*** Opening Input material ***

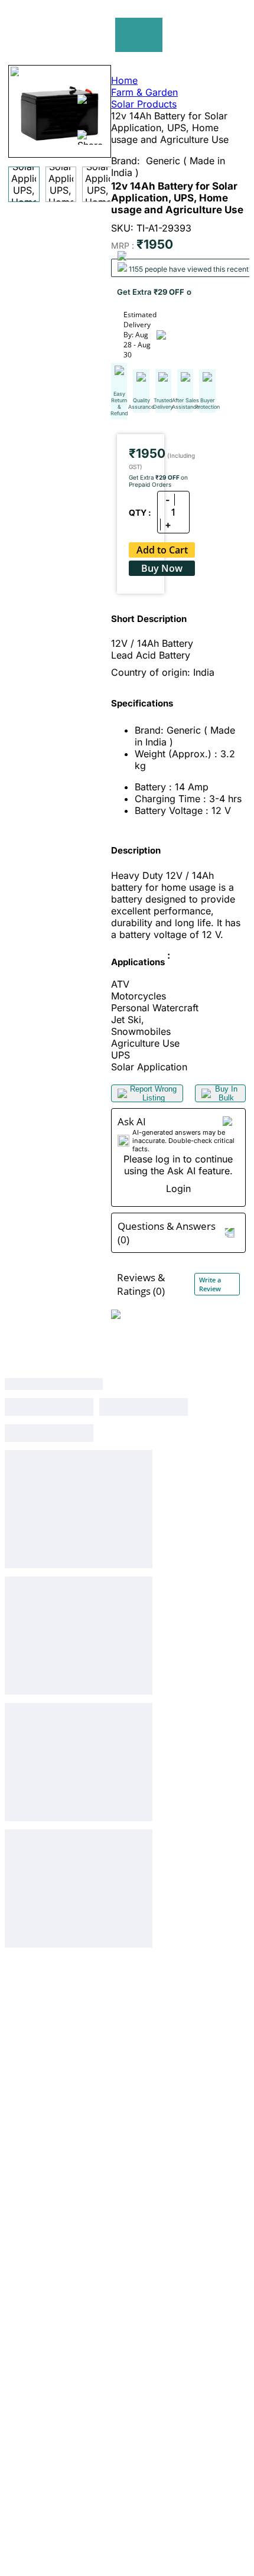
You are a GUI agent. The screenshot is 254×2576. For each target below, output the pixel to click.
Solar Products (144, 104)
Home (124, 80)
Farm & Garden (144, 92)
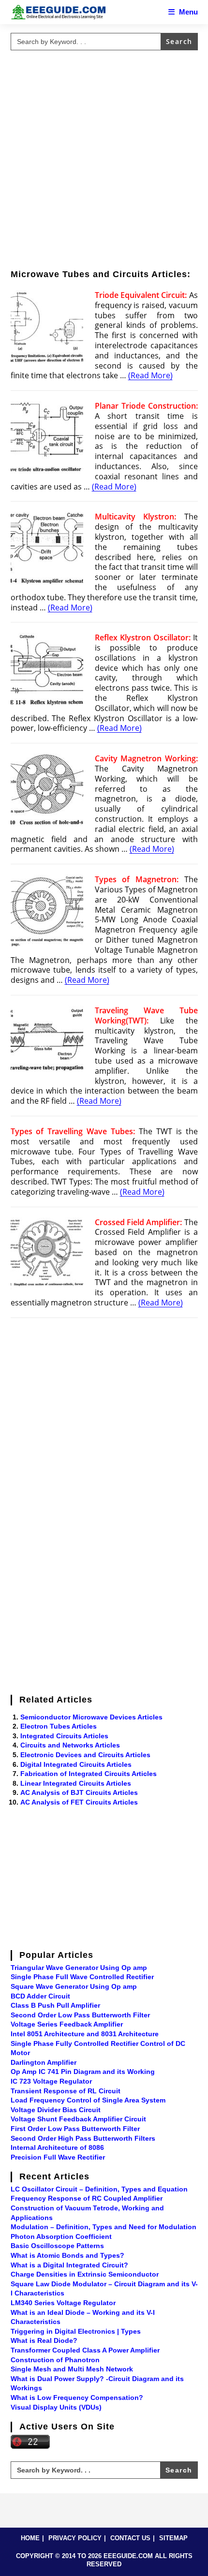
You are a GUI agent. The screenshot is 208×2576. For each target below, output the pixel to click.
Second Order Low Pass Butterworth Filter (80, 2015)
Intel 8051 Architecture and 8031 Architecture (85, 2034)
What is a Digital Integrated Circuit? (69, 2265)
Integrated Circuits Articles (64, 1736)
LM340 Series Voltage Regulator (63, 2303)
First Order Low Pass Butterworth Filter (75, 2128)
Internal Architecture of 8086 (57, 2147)
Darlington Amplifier (43, 2062)
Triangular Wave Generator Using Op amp (79, 1967)
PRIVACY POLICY (75, 2538)
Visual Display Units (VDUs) (56, 2407)
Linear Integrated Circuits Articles (75, 1783)
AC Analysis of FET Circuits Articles (79, 1802)
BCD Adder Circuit (40, 1996)
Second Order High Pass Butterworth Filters (83, 2138)
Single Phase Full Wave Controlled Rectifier (82, 1977)
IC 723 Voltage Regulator (51, 2081)
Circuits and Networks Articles (70, 1745)
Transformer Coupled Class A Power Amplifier (85, 2350)
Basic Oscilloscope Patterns (57, 2246)
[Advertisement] (104, 158)
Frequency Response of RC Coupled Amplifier (87, 2198)
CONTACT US (130, 2538)
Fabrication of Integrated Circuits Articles (88, 1773)
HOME (30, 2538)
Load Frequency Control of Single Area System (88, 2100)
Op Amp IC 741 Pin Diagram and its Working (83, 2071)
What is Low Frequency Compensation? (77, 2397)
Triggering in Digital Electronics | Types (76, 2331)
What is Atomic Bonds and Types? (67, 2255)
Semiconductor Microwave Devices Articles (91, 1717)
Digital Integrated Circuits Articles (76, 1764)
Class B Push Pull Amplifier (55, 2005)
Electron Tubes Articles (58, 1726)
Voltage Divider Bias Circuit (56, 2110)
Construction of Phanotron (55, 2360)
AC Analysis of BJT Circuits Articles (79, 1792)
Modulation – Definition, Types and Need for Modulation (103, 2227)
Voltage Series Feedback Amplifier (67, 2024)
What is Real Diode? (44, 2340)
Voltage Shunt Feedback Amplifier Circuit (78, 2119)
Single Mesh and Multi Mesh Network (72, 2369)
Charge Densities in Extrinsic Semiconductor (85, 2274)
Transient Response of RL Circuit (65, 2091)
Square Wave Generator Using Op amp (74, 1986)
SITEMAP (173, 2538)
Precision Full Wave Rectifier (58, 2157)
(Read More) (150, 375)
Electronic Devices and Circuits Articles (85, 1755)
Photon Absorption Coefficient (61, 2236)
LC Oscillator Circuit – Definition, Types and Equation (99, 2189)
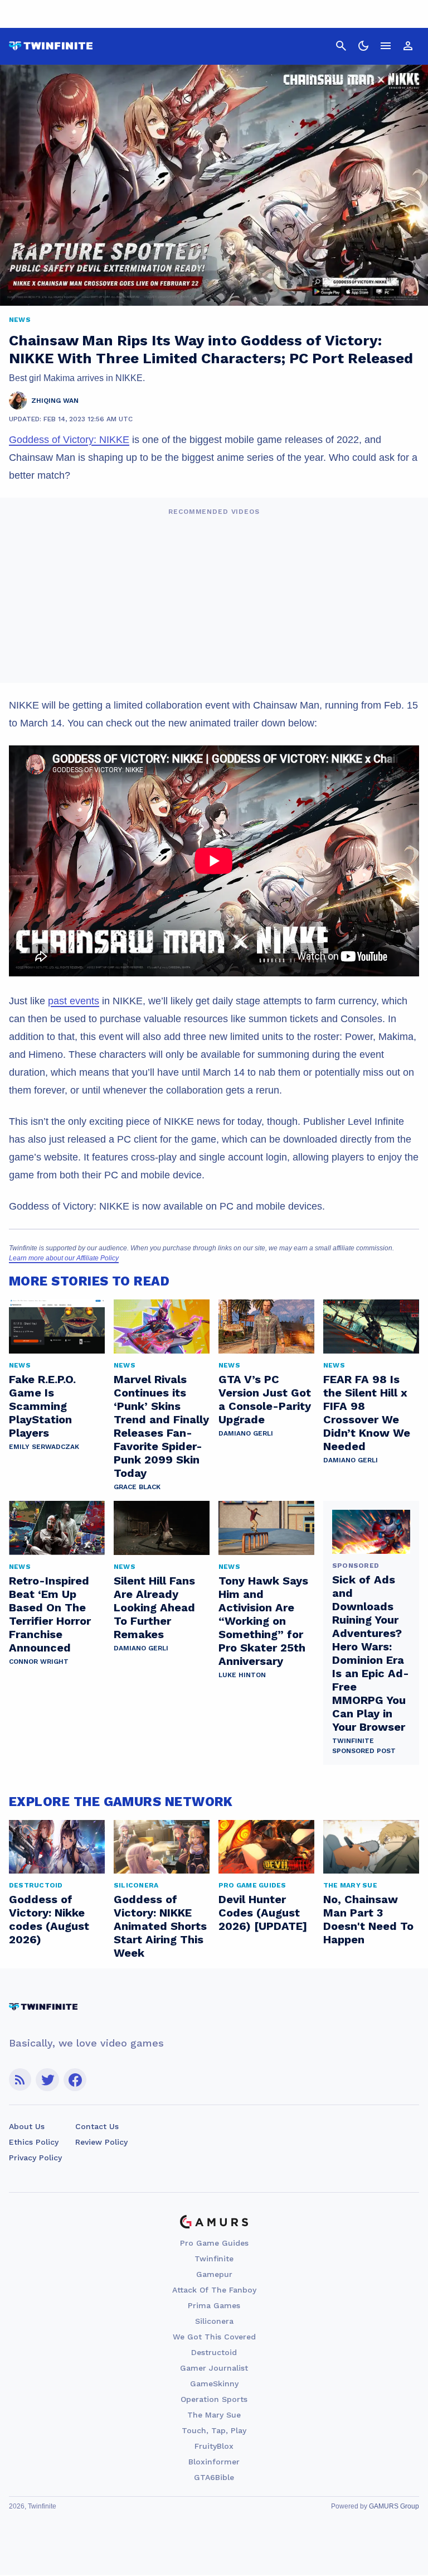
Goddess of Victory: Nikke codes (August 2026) (49, 1919)
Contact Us (97, 2126)
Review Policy (101, 2141)
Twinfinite (214, 2258)
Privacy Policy (35, 2157)
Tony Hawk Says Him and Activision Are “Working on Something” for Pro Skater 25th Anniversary (263, 1621)
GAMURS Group (394, 2506)
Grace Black (137, 1487)
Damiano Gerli (245, 1433)
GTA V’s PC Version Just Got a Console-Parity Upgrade (264, 1399)
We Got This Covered (214, 2336)
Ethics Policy (34, 2141)
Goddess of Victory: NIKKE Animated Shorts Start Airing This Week (160, 1926)
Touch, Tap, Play (214, 2430)
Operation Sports (214, 2399)
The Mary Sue (214, 2414)
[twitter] (47, 2079)
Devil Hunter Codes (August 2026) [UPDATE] (262, 1913)
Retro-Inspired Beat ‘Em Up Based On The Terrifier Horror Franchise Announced (50, 1614)
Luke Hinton (242, 1675)
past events (73, 1001)
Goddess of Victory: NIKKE (69, 439)
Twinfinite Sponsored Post (364, 1746)
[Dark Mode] (363, 46)
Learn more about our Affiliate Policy (64, 1258)
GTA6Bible (214, 2477)
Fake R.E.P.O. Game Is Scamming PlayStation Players (42, 1406)
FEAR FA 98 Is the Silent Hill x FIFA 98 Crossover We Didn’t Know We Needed (366, 1413)
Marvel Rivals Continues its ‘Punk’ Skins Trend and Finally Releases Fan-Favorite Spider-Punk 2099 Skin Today (161, 1426)
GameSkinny (214, 2383)
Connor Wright (39, 1661)
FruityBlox (214, 2446)
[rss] (20, 2079)
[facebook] (75, 2079)
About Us (27, 2126)
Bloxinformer (214, 2461)
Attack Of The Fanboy (214, 2289)
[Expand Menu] (385, 46)
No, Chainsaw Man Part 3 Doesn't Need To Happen (368, 1919)
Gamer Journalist (214, 2367)
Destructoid (214, 2352)
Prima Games (214, 2305)
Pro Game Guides (214, 2242)
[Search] (341, 46)
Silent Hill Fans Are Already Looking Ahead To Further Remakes (154, 1607)
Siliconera (214, 2321)
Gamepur (214, 2274)
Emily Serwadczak (44, 1447)
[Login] (408, 46)
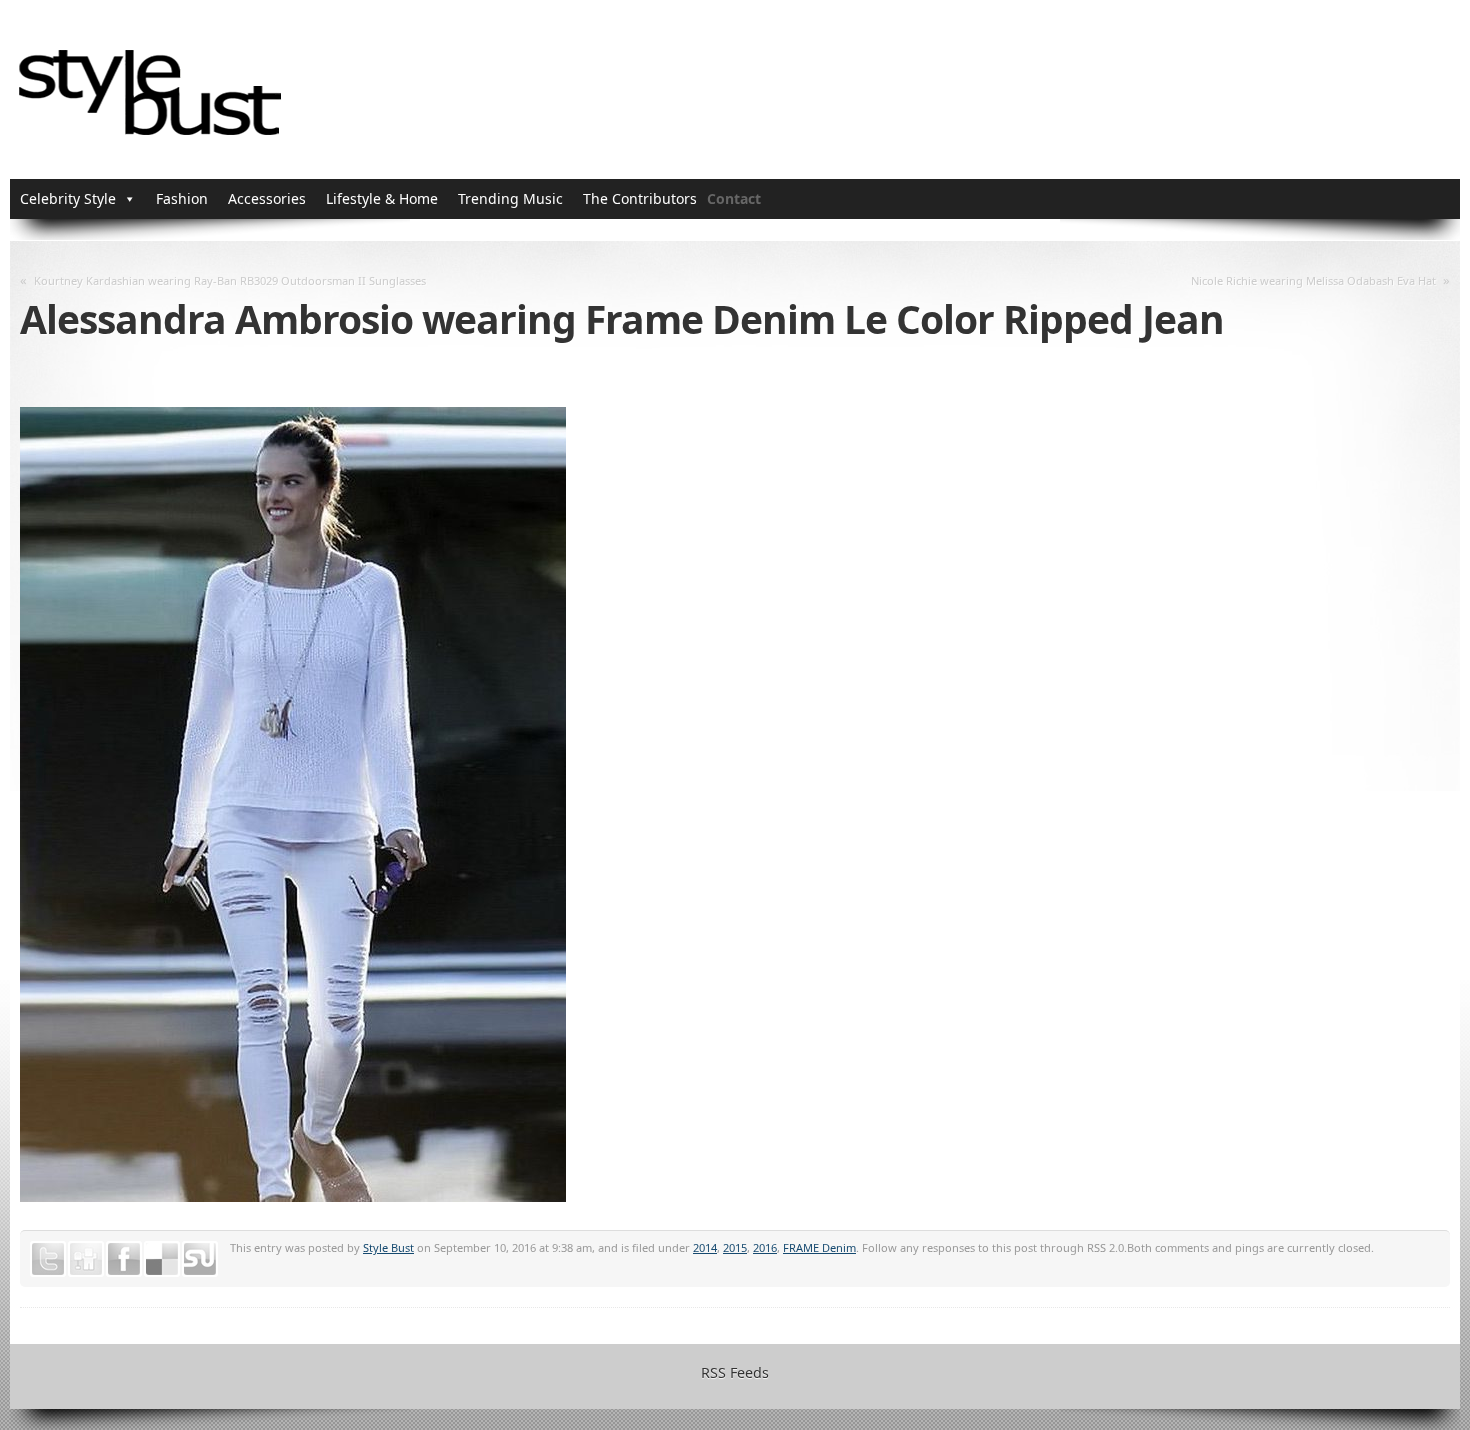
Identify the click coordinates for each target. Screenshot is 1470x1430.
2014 (705, 1247)
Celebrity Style (68, 198)
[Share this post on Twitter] (48, 1259)
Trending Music (510, 198)
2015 (735, 1247)
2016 (765, 1247)
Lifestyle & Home (382, 198)
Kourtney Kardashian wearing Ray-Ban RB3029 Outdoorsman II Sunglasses (230, 280)
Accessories (267, 198)
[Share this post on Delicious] (162, 1259)
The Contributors (640, 198)
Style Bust (388, 1247)
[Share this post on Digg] (86, 1259)
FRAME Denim (819, 1247)
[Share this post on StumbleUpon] (200, 1259)
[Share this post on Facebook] (124, 1259)
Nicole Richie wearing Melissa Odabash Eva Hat (1313, 280)
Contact (734, 198)
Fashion (182, 198)
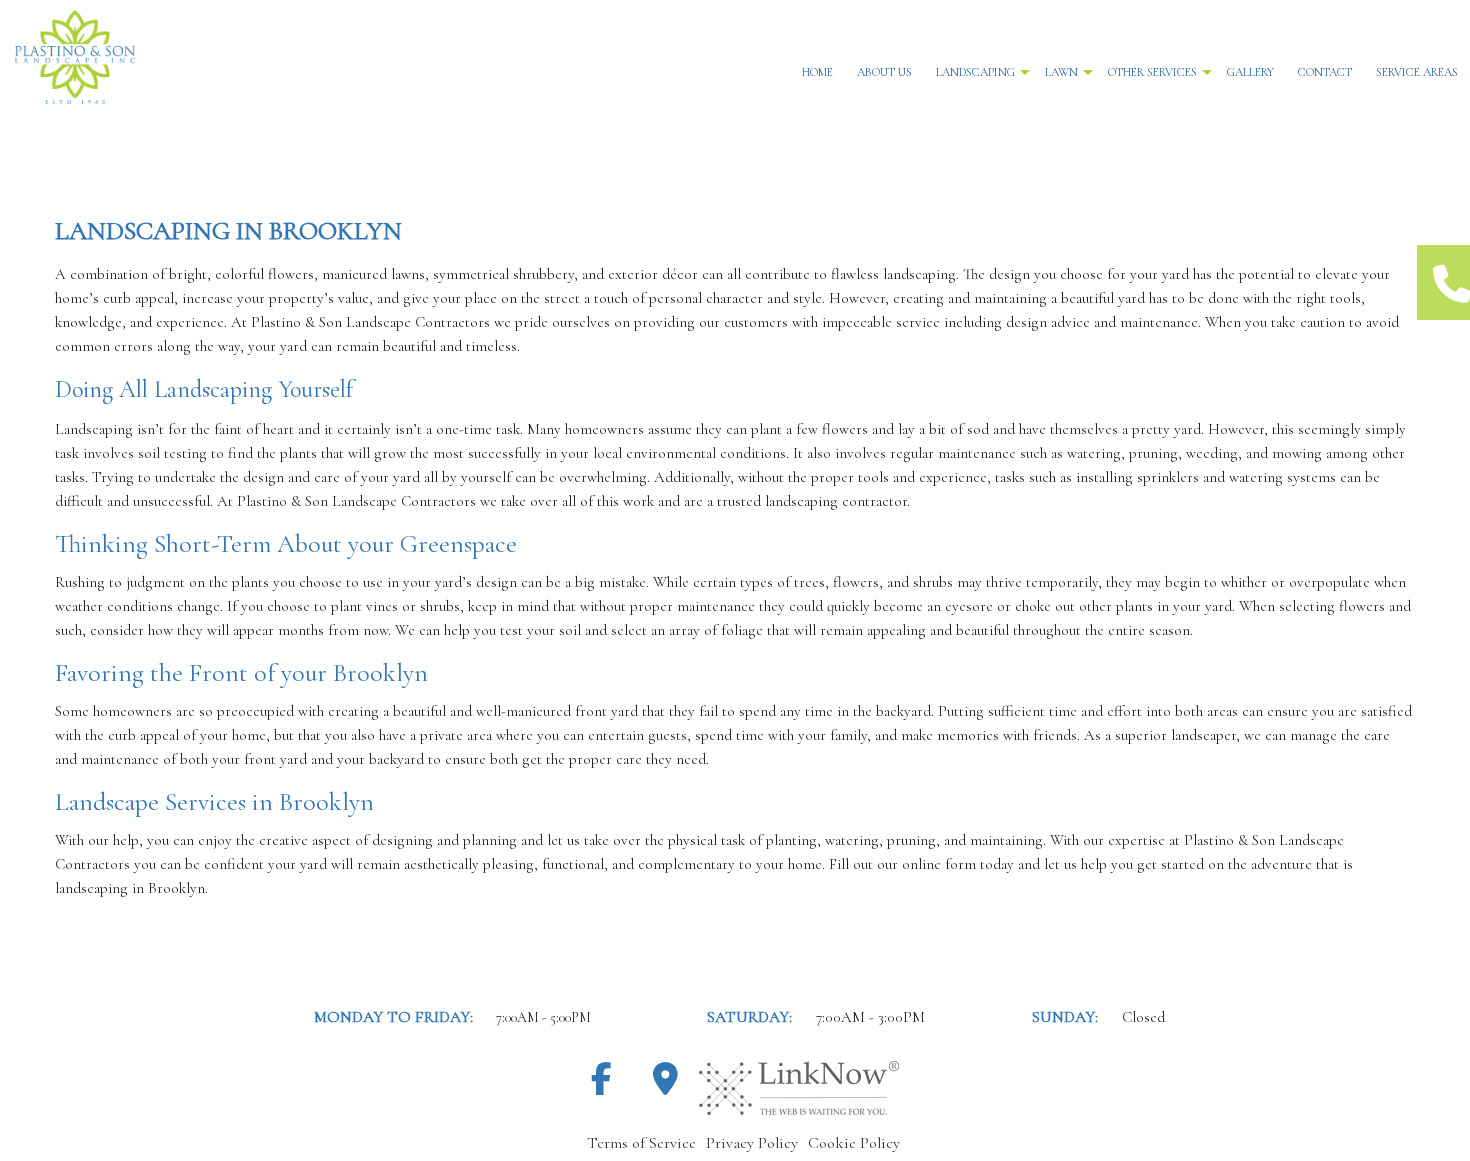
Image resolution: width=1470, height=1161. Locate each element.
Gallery (1250, 72)
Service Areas (1417, 72)
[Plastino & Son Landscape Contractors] (245, 57)
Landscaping (975, 72)
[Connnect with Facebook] (601, 1086)
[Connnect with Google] (665, 1086)
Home (817, 72)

*** Closing Input material ***

What is needed
Would you copy out all the data exactly, without the images?

Result for this exercise
You are a GUI agent. The screenshot is 254×2576. For each target below, output the pixel to click.
Solar Products (144, 104)
Home (124, 80)
Farm & Garden (144, 92)
You are a GUI agent. The screenshot is 208×2576. For each target below, output the pixel to click.
Second Order Low Pass Butterworth Filter (80, 2015)
Intel 8051 Architecture and 8031 Architecture (85, 2034)
What is a Digital Integrated Circuit? (69, 2265)
Integrated Circuits Articles (64, 1736)
LM340 Series Voltage Regulator (63, 2303)
First Order Low Pass Butterworth Filter (75, 2128)
Internal Architecture of 8086 (57, 2147)
Darlington Amplifier (43, 2062)
Triangular Wave Generator Using Op amp (79, 1967)
PRIVACY POLICY (75, 2538)
Visual Display Units (VDUs) (56, 2407)
Linear Integrated Circuits Articles (75, 1783)
AC Analysis of FET Circuits Articles (79, 1802)
BCD Adder Circuit (40, 1996)
Second Order High Pass Butterworth Filters (83, 2138)
Single Phase Full Wave Controlled Rectifier (82, 1977)
IC 723 Voltage Regulator (51, 2081)
Circuits and Networks Articles (70, 1745)
Transformer Coupled Class A Power Amplifier (85, 2350)
Basic Oscilloscope Patterns (57, 2246)
[Advertisement] (104, 158)
Frequency Response of RC Coupled Amplifier (87, 2198)
CONTACT US (130, 2538)
Fabrication of Integrated Circuits Articles (88, 1773)
HOME (30, 2538)
Load Frequency Control of Single Area System (88, 2100)
Op Amp IC 741 Pin Diagram and its Working (83, 2071)
What is Low Frequency Compensation? (77, 2397)
Triggering in Digital Electronics | Types (76, 2331)
What is Atomic Bonds and Types? (67, 2255)
Semiconductor Microwave Devices Articles (91, 1717)
Digital Integrated Circuits Articles (76, 1764)
Class B Push Pull Amplifier (55, 2005)
Electron Tubes Articles (58, 1726)
Voltage Divider Bias Circuit (56, 2110)
Construction of Phanotron (55, 2360)
AC Analysis of BJT Circuits Articles (79, 1792)
Modulation – Definition, Types and Need for Modulation (103, 2227)
Voltage Series Feedback Amplifier (67, 2024)
What is Real Diode? (44, 2340)
Voltage Shunt Feedback Amplifier Circuit (78, 2119)
Single Mesh and Multi Mesh Network (72, 2369)
Charge Densities in Extrinsic Semiconductor (85, 2274)
Transient Response of RL Circuit (65, 2091)
Square Wave Generator Using Op amp (74, 1986)
SITEMAP (173, 2538)
Precision Full Wave Rectifier (58, 2157)
(Read More) (150, 375)
Electronic Devices and Circuits Articles (85, 1755)
Photon Absorption Coefficient (61, 2236)
LC Oscillator Circuit – Definition, Types and Equation (99, 2189)
Goddess of Victory: Nikke codes (August 2026) (49, 1919)
Contact Us (97, 2126)
Review Policy (101, 2141)
Twinfinite (214, 2258)
Privacy Policy (35, 2157)
Tony Hawk Says Him and Activision Are “Working on Something” for Pro Skater 25th Anniversary (263, 1621)
GAMURS Group (394, 2506)
Grace Black (137, 1487)
Damiano Gerli (245, 1433)
GTA V’s PC Version Just Got a Console-Parity Upgrade (264, 1399)
We Got This Covered (214, 2336)
Ethics Policy (34, 2141)
Goddess of Victory: NIKKE Animated Shorts Start Airing This Week (160, 1926)
Touch, Tap, Play (214, 2430)
Operation Sports (214, 2399)
The Mary Sue (214, 2414)
[twitter] (47, 2079)
Devil Hunter Codes (August 2026) [UPDATE] (262, 1913)
Retro-Inspired Beat ‘Em Up Based On The Terrifier Horror Franchise Announced (50, 1614)
Luke Hinton (242, 1675)
past events (73, 1001)
Goddess of Victory: NIKKE (69, 439)
Twinfinite Sponsored Post (364, 1746)
[Dark Mode] (363, 46)
Learn more about our Affiliate Policy (64, 1258)
GTA6Bible (214, 2477)
Fake R.E.P.O. Game Is Scamming PlayStation Players (42, 1406)
FEAR FA 98 Is the Silent Hill x FIFA 98 Crossover We Didn’t Know We Needed (366, 1413)
Marvel Rivals Continues its ‘Punk’ Skins Trend and Finally Releases Fan-Favorite Spider-Punk 2099 Skin Today (161, 1426)
GameSkinny (214, 2383)
Connor Wright (39, 1661)
FruityBlox (214, 2446)
[rss] (20, 2079)
[facebook] (75, 2079)
About Us (27, 2126)
Bloxinformer (214, 2461)
Attack Of The Fanboy (214, 2289)
[Expand Menu] (385, 46)
No, Chainsaw Man Part 3 Doesn't Need To Happen (368, 1919)
Gamer Journalist (214, 2367)
Destructoid (214, 2352)
Prima Games (214, 2305)
Pro Game Guides (214, 2242)
[Search] (341, 46)
Silent Hill Fans Are Already Looking Ahead To Further Remakes (154, 1607)
Siliconera (214, 2321)
Gamepur (214, 2274)
Emily Serwadczak (44, 1447)
[Login] (408, 46)
Identify the click coordinates for each target. Screenshot is 1470x1430.
2014 (705, 1247)
Celebrity Style (68, 198)
[Share this post on Twitter] (48, 1259)
Trending Music (510, 198)
2015 (735, 1247)
2016 (765, 1247)
Lifestyle & Home (382, 198)
Kourtney Kardashian wearing Ray-Ban RB3029 Outdoorsman II Sunglasses (230, 280)
Accessories (267, 198)
[Share this post on Delicious] (162, 1259)
The Contributors (640, 198)
Style Bust (388, 1247)
[Share this post on Digg] (86, 1259)
FRAME Denim (819, 1247)
[Share this post on StumbleUpon] (200, 1259)
[Share this post on Facebook] (124, 1259)
Nicole Richie wearing Melissa Odabash Eva Hat (1313, 280)
Contact (734, 198)
Fashion (182, 198)
Image resolution: width=1470, height=1161. Locate each element.
Gallery (1250, 72)
Service Areas (1417, 72)
[Plastino & Son Landscape Contractors] (245, 57)
Landscaping (975, 72)
[Connnect with Facebook] (601, 1086)
[Connnect with Google] (665, 1086)
Home (817, 72)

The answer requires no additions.